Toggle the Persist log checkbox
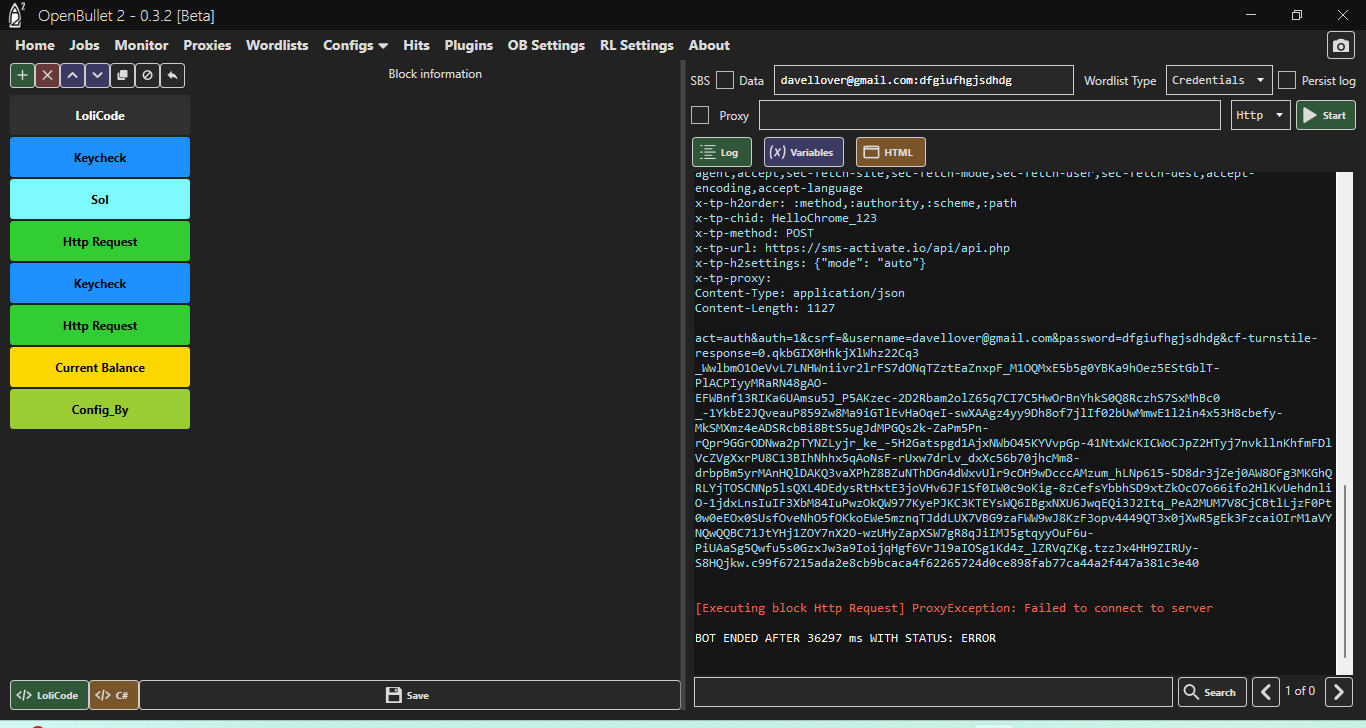Image resolution: width=1366 pixels, height=728 pixels. point(1287,81)
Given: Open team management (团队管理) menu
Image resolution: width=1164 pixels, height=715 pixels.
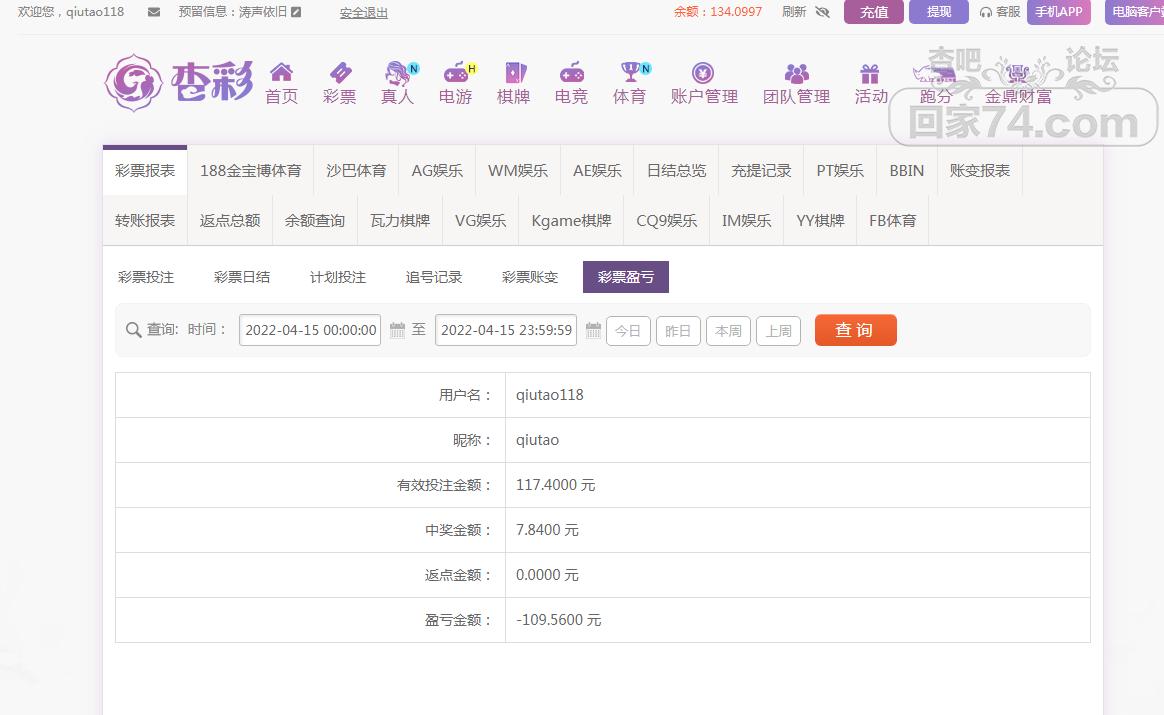Looking at the screenshot, I should point(796,83).
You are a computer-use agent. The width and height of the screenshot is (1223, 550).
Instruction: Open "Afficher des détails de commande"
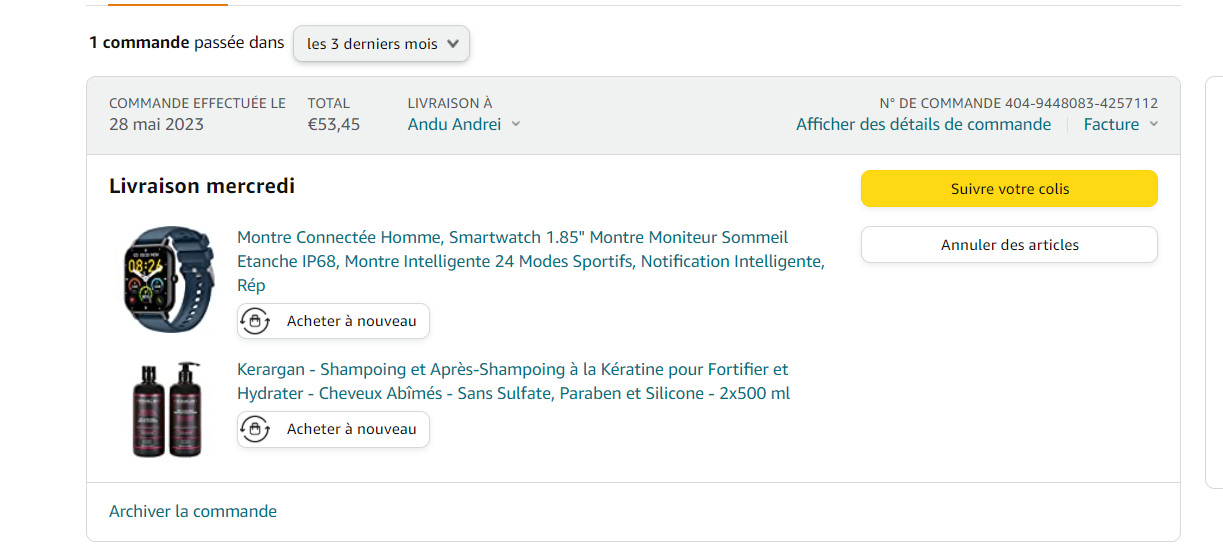[x=923, y=124]
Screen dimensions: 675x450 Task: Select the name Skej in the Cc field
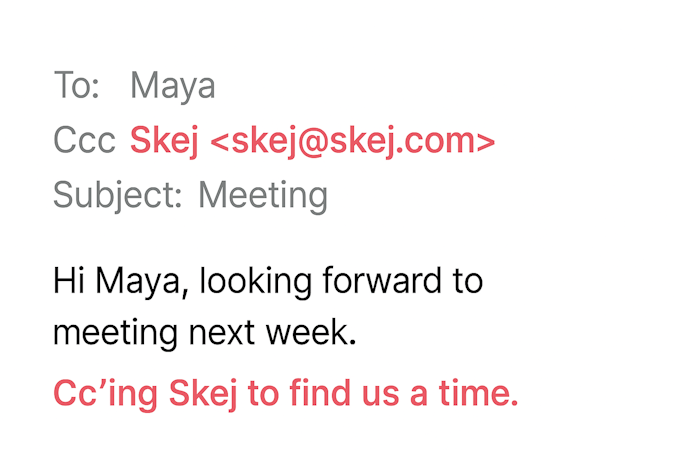click(165, 142)
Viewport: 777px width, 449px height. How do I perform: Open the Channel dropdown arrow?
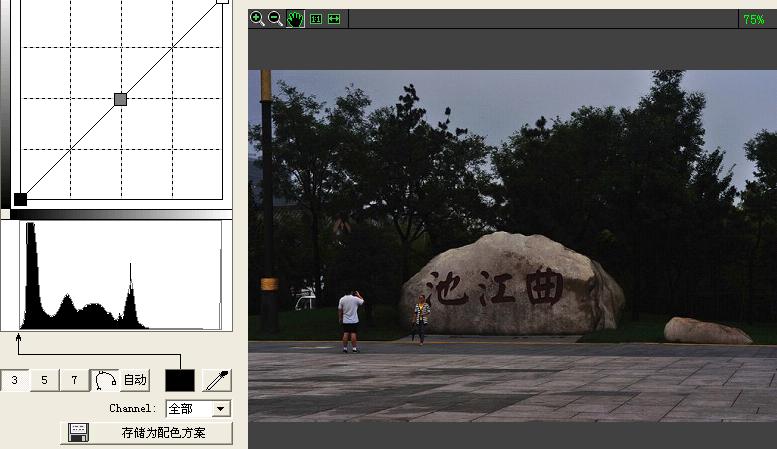221,408
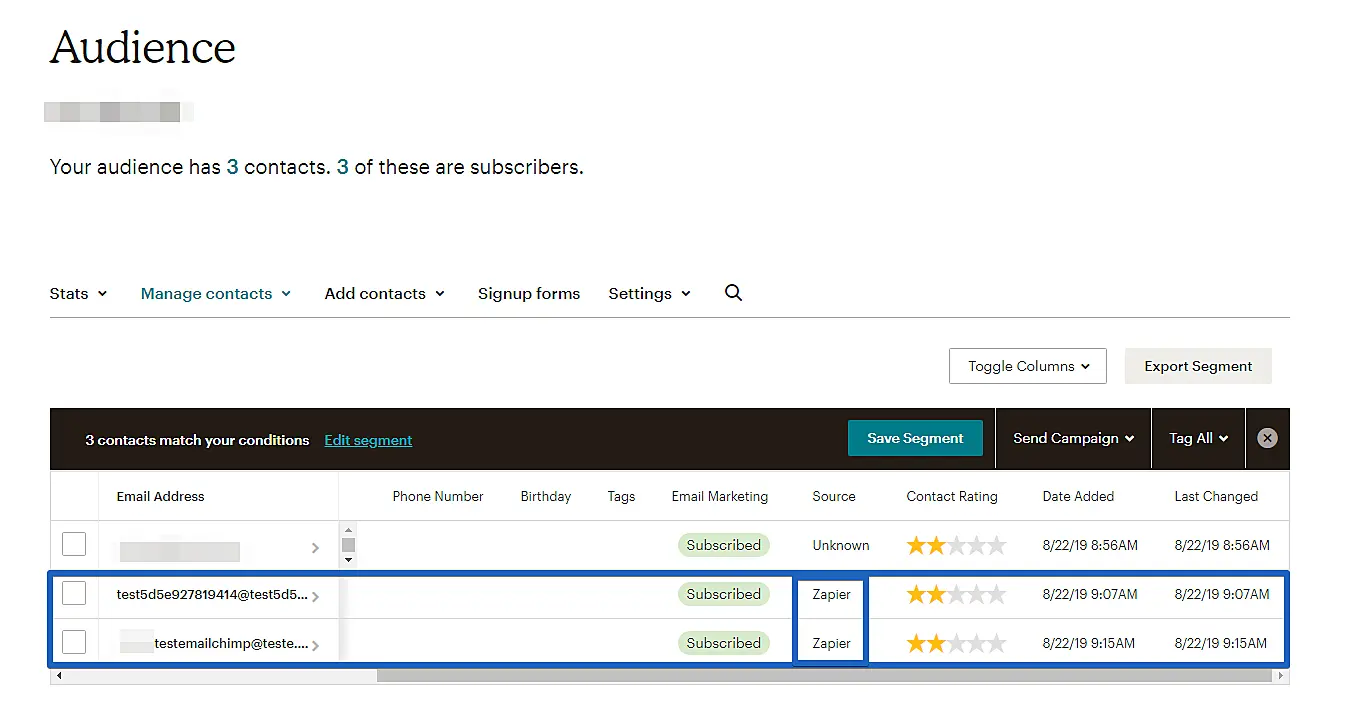This screenshot has height=722, width=1367.
Task: Dismiss segment bar with X icon
Action: coord(1267,438)

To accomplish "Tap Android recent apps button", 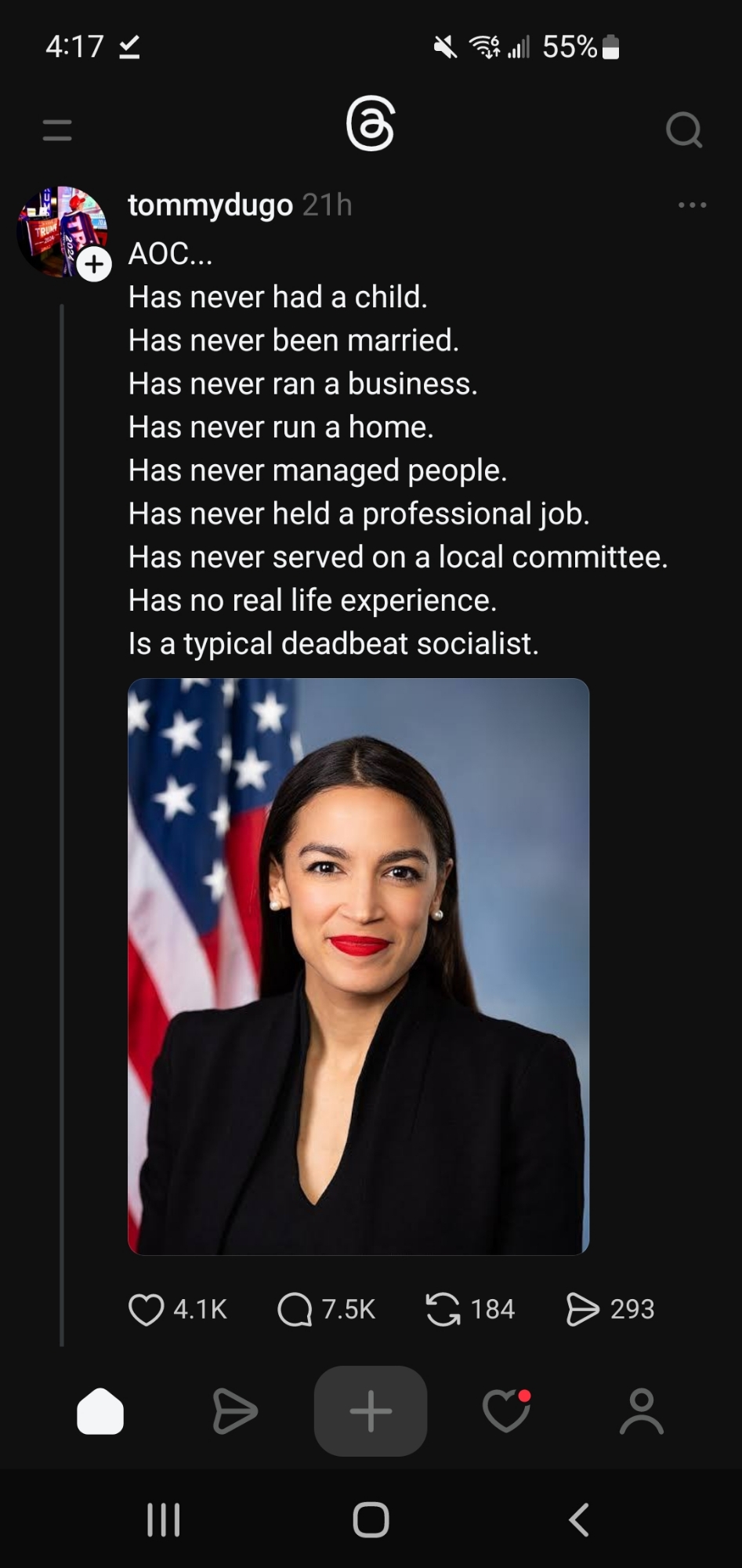I will pos(164,1519).
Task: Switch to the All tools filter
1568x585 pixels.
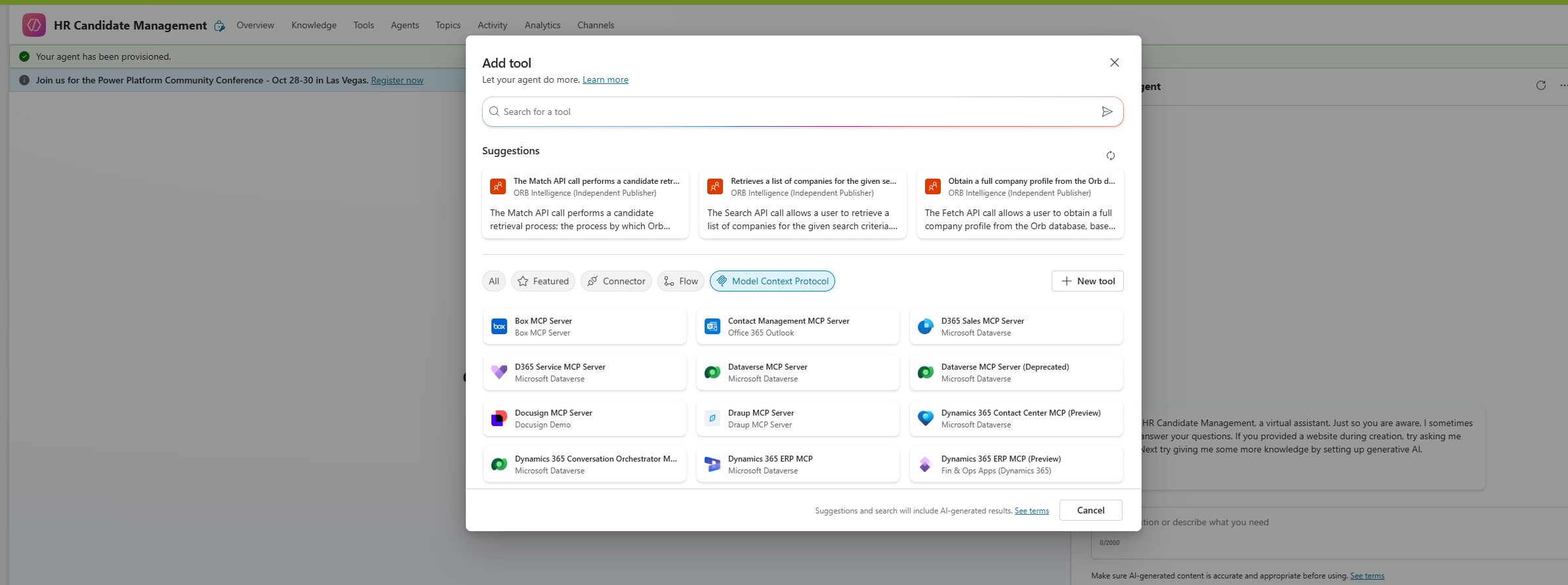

■ **What you are asked to do**: Exact copy, pictures excluded: from the line with "Given: Open team management (团队管理) menu" up to and including the line with "You are a computer-use" in the data above.

■ **Solved problem**:
Given: Open team management (团队管理) menu
Image resolution: width=1164 pixels, height=715 pixels.
Looking at the screenshot, I should point(796,83).
You are a computer-use agent. The width and height of the screenshot is (1223, 550).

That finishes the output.